PROMPT
Every line below from the one containing "Описание и характеристики (37, 1443)" through the one containing "imprint (75, 2571)" is to be printed exactly, with the pictures omitted.

THE INPUT Start Marker

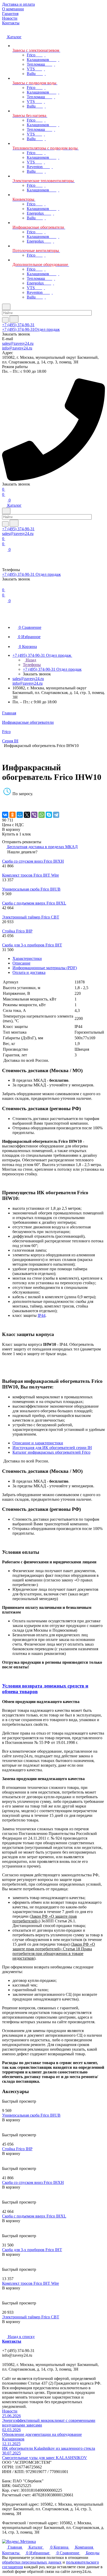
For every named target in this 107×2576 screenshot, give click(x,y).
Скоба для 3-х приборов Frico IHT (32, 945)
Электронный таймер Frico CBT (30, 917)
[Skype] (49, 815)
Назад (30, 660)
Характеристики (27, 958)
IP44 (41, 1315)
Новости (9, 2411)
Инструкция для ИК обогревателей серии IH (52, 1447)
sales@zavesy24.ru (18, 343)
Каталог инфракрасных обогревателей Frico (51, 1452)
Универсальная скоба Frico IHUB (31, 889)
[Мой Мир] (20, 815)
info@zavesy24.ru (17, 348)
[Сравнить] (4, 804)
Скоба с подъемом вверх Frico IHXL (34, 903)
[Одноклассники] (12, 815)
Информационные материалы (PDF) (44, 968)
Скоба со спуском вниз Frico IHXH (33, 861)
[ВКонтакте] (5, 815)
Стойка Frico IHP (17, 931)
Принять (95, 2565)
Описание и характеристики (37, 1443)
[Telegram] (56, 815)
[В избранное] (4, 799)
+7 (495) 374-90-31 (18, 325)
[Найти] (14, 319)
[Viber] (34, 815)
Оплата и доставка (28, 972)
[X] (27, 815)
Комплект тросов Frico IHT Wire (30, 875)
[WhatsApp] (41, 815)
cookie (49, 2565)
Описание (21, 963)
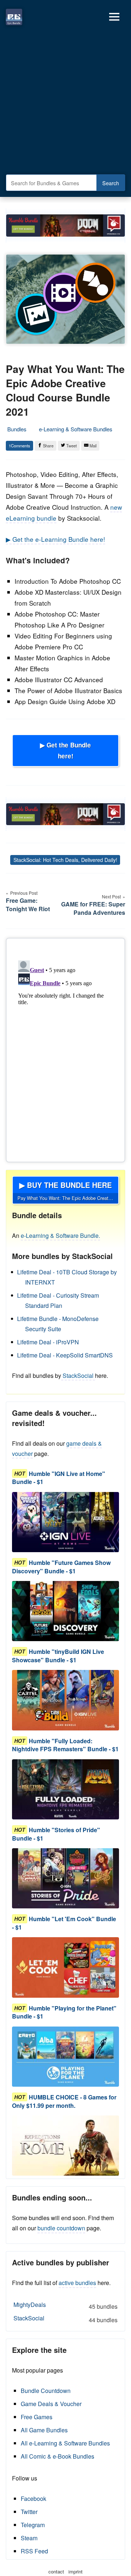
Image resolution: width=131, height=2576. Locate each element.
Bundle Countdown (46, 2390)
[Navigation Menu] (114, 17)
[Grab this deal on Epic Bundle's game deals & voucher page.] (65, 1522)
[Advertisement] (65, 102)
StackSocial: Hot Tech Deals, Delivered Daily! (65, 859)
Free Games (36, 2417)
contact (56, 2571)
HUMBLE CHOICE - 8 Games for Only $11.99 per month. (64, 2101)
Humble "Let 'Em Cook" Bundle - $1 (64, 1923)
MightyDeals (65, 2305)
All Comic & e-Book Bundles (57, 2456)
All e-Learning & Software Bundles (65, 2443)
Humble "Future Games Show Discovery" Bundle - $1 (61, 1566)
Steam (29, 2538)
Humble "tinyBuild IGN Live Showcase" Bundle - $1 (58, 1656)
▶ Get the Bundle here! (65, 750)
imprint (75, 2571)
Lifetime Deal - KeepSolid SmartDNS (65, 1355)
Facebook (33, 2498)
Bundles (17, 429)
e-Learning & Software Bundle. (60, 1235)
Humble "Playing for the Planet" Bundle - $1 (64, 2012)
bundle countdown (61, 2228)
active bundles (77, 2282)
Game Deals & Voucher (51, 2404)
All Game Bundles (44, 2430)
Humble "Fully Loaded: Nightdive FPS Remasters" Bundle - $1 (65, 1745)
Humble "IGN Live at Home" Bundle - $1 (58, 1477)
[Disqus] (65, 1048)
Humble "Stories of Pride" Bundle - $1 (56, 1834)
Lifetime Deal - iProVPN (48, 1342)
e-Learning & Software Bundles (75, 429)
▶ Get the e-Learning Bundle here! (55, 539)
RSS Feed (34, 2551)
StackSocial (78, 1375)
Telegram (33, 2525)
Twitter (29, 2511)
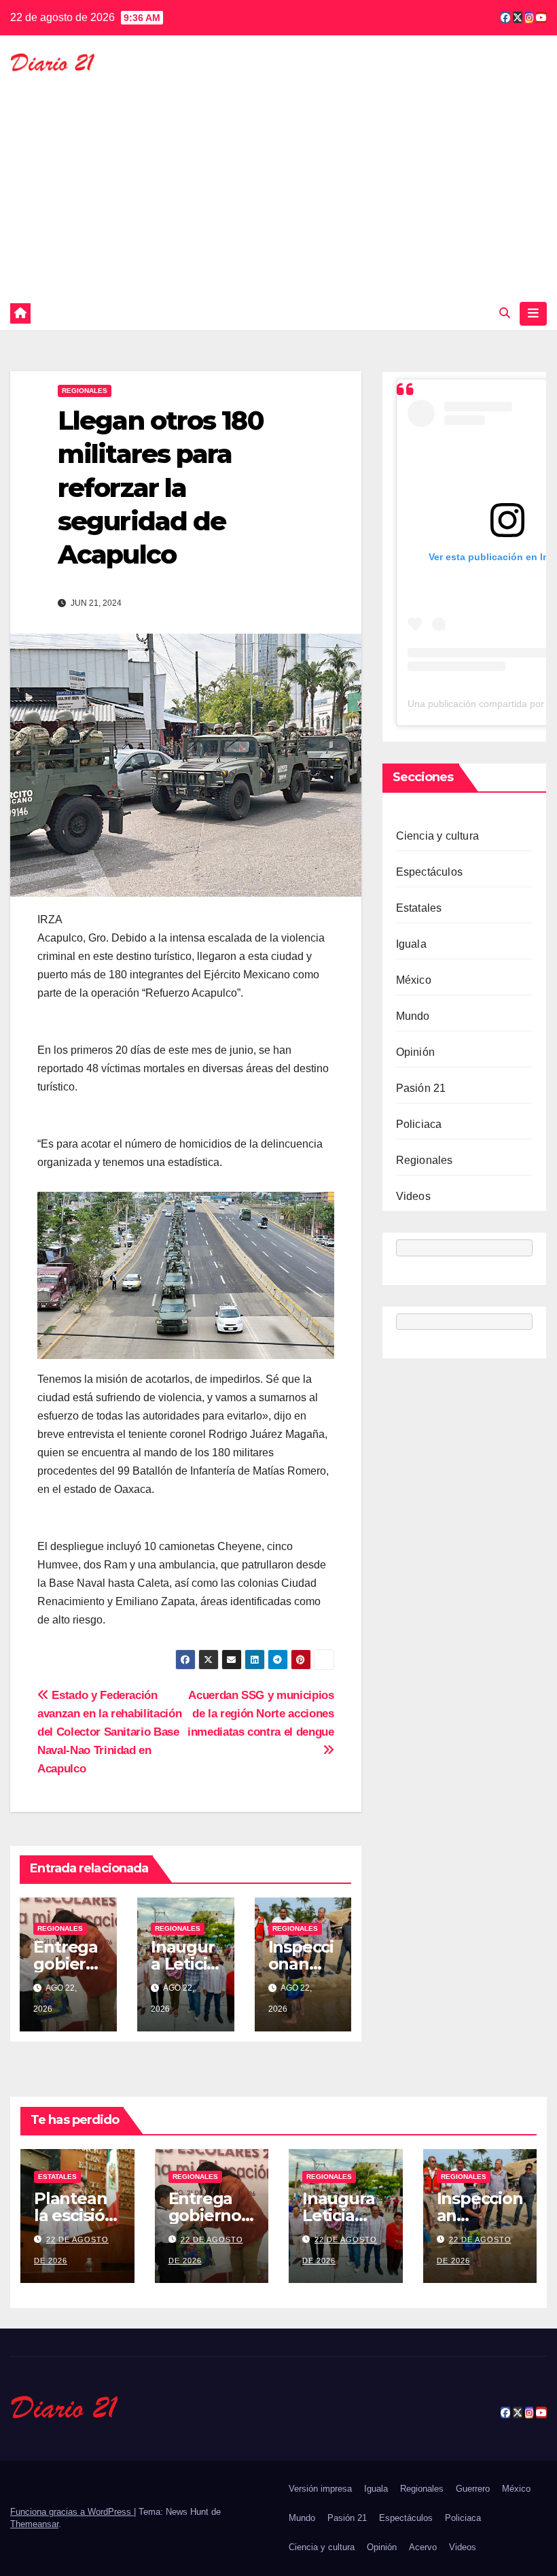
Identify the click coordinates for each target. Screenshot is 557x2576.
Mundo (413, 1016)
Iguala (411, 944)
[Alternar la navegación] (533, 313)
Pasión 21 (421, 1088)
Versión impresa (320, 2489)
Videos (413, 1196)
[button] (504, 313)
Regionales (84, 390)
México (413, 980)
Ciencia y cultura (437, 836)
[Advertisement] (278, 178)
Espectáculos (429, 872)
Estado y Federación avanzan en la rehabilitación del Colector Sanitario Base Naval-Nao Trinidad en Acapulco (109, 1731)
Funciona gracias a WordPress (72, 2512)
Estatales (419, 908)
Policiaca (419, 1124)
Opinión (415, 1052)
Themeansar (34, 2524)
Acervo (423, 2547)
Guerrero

THE INPUT End Marker

WRITTEN SOLUTION
Описание и характеристики (37, 1443)
[Telegram] (56, 815)
[В избранное] (4, 799)
+7 (495) 374-90-31 (18, 325)
[Найти] (14, 319)
[Viber] (34, 815)
Оплата и доставка (28, 972)
[X] (27, 815)
Комплект тросов Frico IHT Wire (30, 875)
[WhatsApp] (41, 815)
cookie (49, 2565)
Описание (21, 963)
Image resolution: width=131, height=2576. Locate each element.
Bundle Countdown (46, 2390)
[Navigation Menu] (114, 17)
[Grab this deal on Epic Bundle's game deals & voucher page.] (65, 1522)
[Advertisement] (65, 102)
StackSocial: Hot Tech Deals, Delivered Daily! (65, 859)
Free Games (36, 2417)
contact (56, 2571)
HUMBLE CHOICE - 8 Games for Only $11.99 per month. (64, 2101)
Humble "Let 'Em Cook" Bundle - $1 (64, 1923)
MightyDeals (65, 2305)
All Comic & e-Book Bundles (57, 2456)
All e-Learning & Software Bundles (65, 2443)
Humble "Future Games Show Discovery" Bundle - $1 (61, 1566)
Steam (29, 2538)
Humble "tinyBuild IGN Live Showcase" Bundle - $1 (58, 1656)
▶ Get the Bundle here! (65, 750)
imprint (75, 2571)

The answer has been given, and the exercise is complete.